What the exercise asks
Write the data out again, word for word.

· · · ·

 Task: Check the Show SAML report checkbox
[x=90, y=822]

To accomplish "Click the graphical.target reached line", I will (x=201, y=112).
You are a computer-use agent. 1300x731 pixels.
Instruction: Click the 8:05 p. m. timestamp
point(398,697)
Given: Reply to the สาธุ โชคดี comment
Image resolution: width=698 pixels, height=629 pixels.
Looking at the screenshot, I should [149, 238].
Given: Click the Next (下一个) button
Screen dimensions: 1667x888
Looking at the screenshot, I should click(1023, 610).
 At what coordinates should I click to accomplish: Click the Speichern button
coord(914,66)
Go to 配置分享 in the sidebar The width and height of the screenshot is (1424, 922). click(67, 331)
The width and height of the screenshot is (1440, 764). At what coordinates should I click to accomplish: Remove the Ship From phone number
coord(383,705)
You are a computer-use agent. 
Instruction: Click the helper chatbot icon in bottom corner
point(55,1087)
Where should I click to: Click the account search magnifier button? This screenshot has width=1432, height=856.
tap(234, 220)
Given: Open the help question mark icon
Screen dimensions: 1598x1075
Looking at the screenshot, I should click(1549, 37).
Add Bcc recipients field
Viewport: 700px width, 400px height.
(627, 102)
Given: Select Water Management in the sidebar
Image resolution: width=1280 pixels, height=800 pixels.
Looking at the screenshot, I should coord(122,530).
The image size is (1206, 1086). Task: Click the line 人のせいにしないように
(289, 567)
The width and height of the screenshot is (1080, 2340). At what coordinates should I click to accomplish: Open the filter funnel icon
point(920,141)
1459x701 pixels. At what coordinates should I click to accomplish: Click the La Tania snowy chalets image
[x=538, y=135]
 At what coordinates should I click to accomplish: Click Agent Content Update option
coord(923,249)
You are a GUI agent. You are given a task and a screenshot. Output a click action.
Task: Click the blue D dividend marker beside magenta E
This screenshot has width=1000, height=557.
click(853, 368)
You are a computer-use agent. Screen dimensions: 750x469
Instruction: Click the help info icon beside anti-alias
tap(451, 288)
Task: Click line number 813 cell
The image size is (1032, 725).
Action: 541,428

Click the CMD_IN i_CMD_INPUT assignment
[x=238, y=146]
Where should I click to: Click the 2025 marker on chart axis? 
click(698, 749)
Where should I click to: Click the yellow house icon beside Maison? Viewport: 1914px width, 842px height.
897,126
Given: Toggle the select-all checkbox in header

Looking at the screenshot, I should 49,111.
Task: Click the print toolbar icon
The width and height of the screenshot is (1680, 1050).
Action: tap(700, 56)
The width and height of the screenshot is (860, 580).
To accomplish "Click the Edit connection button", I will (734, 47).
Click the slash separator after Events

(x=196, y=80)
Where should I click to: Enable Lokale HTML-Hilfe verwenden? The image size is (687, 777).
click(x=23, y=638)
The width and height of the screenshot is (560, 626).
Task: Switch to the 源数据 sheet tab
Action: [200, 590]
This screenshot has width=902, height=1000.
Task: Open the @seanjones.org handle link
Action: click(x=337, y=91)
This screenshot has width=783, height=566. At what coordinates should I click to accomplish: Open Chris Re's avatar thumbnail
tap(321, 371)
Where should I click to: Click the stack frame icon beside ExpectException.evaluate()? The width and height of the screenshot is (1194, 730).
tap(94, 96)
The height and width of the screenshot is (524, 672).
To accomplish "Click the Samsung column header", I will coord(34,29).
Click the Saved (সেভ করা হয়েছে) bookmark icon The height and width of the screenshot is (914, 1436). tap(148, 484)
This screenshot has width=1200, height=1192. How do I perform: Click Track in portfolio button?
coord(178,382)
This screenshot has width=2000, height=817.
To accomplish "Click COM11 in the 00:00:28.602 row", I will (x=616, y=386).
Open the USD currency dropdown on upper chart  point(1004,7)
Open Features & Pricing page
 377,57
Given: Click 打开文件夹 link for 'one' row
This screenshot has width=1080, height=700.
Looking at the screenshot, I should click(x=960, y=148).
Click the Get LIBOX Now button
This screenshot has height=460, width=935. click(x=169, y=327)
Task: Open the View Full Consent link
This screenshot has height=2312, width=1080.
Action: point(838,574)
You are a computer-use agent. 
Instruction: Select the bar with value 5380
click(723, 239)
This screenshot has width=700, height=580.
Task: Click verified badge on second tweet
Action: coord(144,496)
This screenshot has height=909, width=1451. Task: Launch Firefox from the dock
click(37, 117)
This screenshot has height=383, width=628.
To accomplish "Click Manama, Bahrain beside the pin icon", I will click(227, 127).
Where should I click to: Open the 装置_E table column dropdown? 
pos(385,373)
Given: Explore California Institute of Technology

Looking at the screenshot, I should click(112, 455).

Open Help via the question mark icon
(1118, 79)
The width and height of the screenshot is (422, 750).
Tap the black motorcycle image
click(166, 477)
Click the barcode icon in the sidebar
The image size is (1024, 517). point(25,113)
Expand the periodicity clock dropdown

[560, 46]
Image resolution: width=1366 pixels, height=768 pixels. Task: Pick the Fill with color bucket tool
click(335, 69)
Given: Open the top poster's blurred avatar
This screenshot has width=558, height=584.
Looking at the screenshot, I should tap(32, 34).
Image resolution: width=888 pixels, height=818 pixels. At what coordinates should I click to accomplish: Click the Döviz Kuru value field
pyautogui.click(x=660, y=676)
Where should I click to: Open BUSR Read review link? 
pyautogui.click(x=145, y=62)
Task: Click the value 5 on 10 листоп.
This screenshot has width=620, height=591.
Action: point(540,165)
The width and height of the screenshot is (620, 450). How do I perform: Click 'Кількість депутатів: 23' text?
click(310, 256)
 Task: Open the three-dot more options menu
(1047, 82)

· · · ·

Your solution
 Task: Check the Show SAML report checkbox
[x=90, y=822]

To accomplish "Click the graphical.target reached line", I will (x=201, y=112).
You are a computer-use agent. 1300x731 pixels.
Instruction: Click the 8:05 p. m. timestamp
point(398,697)
Given: Reply to the สาธุ โชคดี comment
Image resolution: width=698 pixels, height=629 pixels.
Looking at the screenshot, I should [149, 238].
Given: Click the Next (下一个) button
Screen dimensions: 1667x888
Looking at the screenshot, I should click(1023, 610).
 At what coordinates should I click to accomplish: Click the Speichern button
coord(914,66)
Go to 配置分享 in the sidebar The width and height of the screenshot is (1424, 922). click(67, 331)
The width and height of the screenshot is (1440, 764). At what coordinates should I click to accomplish: Remove the Ship From phone number
coord(383,705)
You are a computer-use agent. 
Instruction: Click the helper chatbot icon in bottom corner
point(55,1087)
Where should I click to: Click the account search magnifier button? This screenshot has width=1432, height=856.
tap(234, 220)
Given: Open the help question mark icon
Screen dimensions: 1598x1075
Looking at the screenshot, I should click(1549, 37).
Add Bcc recipients field
Viewport: 700px width, 400px height.
(627, 102)
Given: Select Water Management in the sidebar
Image resolution: width=1280 pixels, height=800 pixels.
Looking at the screenshot, I should coord(122,530).
The image size is (1206, 1086). Task: Click the line 人のせいにしないように
(289, 567)
The width and height of the screenshot is (1080, 2340). At what coordinates should I click to accomplish: Open the filter funnel icon
point(920,141)
1459x701 pixels. At what coordinates should I click to accomplish: Click the La Tania snowy chalets image
[x=538, y=135]
 At what coordinates should I click to accomplish: Click Agent Content Update option
coord(923,249)
You are a GUI agent. You are given a task and a screenshot. Output a click action.
Task: Click the blue D dividend marker beside magenta E
This screenshot has width=1000, height=557.
click(853, 368)
You are a computer-use agent. Screen dimensions: 750x469
Instruction: Click the help info icon beside anti-alias
tap(451, 288)
Task: Click line number 813 cell
The image size is (1032, 725).
Action: 541,428

Click the CMD_IN i_CMD_INPUT assignment
[x=238, y=146]
Where should I click to: Click the 2025 marker on chart axis? 
click(698, 749)
Where should I click to: Click the yellow house icon beside Maison? Viewport: 1914px width, 842px height.
897,126
Given: Toggle the select-all checkbox in header

Looking at the screenshot, I should 49,111.
Task: Click the print toolbar icon
The width and height of the screenshot is (1680, 1050).
Action: tap(700, 56)
The width and height of the screenshot is (860, 580).
To accomplish "Click the Edit connection button", I will (734, 47).
Click the slash separator after Events

(x=196, y=80)
Where should I click to: Enable Lokale HTML-Hilfe verwenden? The image size is (687, 777).
click(x=23, y=638)
The width and height of the screenshot is (560, 626).
Task: Switch to the 源数据 sheet tab
Action: [200, 590]
This screenshot has width=902, height=1000.
Task: Open the @seanjones.org handle link
Action: click(x=337, y=91)
This screenshot has width=783, height=566. At what coordinates should I click to accomplish: Open Chris Re's avatar thumbnail
tap(321, 371)
Where should I click to: Click the stack frame icon beside ExpectException.evaluate()? The width and height of the screenshot is (1194, 730).
tap(94, 96)
The height and width of the screenshot is (524, 672).
To accomplish "Click the Samsung column header", I will coord(34,29).
Click the Saved (সেভ করা হয়েছে) bookmark icon The height and width of the screenshot is (914, 1436). tap(148, 484)
This screenshot has width=1200, height=1192. How do I perform: Click Track in portfolio button?
coord(178,382)
This screenshot has width=2000, height=817.
To accomplish "Click COM11 in the 00:00:28.602 row", I will (x=616, y=386).
Open the USD currency dropdown on upper chart  point(1004,7)
Open Features & Pricing page
 377,57
Given: Click 打开文件夹 link for 'one' row
This screenshot has width=1080, height=700.
Looking at the screenshot, I should click(x=960, y=148).
Click the Get LIBOX Now button
This screenshot has height=460, width=935. click(x=169, y=327)
Task: Open the View Full Consent link
This screenshot has height=2312, width=1080.
Action: point(838,574)
You are a computer-use agent. 
Instruction: Select the bar with value 5380
click(723, 239)
This screenshot has width=700, height=580.
Task: Click verified badge on second tweet
Action: coord(144,496)
This screenshot has height=909, width=1451. Task: Launch Firefox from the dock
click(37, 117)
This screenshot has height=383, width=628.
To accomplish "Click Manama, Bahrain beside the pin icon", I will click(227, 127).
Where should I click to: Open the 装置_E table column dropdown? 
pos(385,373)
Given: Explore California Institute of Technology

Looking at the screenshot, I should click(112, 455).

Open Help via the question mark icon
(1118, 79)
The width and height of the screenshot is (422, 750).
Tap the black motorcycle image
click(166, 477)
Click the barcode icon in the sidebar
The image size is (1024, 517). point(25,113)
Expand the periodicity clock dropdown

[560, 46]
Image resolution: width=1366 pixels, height=768 pixels. Task: Pick the Fill with color bucket tool
click(335, 69)
Given: Open the top poster's blurred avatar
This screenshot has width=558, height=584.
Looking at the screenshot, I should tap(32, 34).
Image resolution: width=888 pixels, height=818 pixels. At what coordinates should I click to accomplish: Click the Döviz Kuru value field
pyautogui.click(x=660, y=676)
Where should I click to: Open BUSR Read review link? 
pyautogui.click(x=145, y=62)
Task: Click the value 5 on 10 листоп.
This screenshot has width=620, height=591.
Action: point(540,165)
The width and height of the screenshot is (620, 450). How do I perform: Click 'Кількість депутатів: 23' text?
click(310, 256)
 Task: Open the three-dot more options menu
(1047, 82)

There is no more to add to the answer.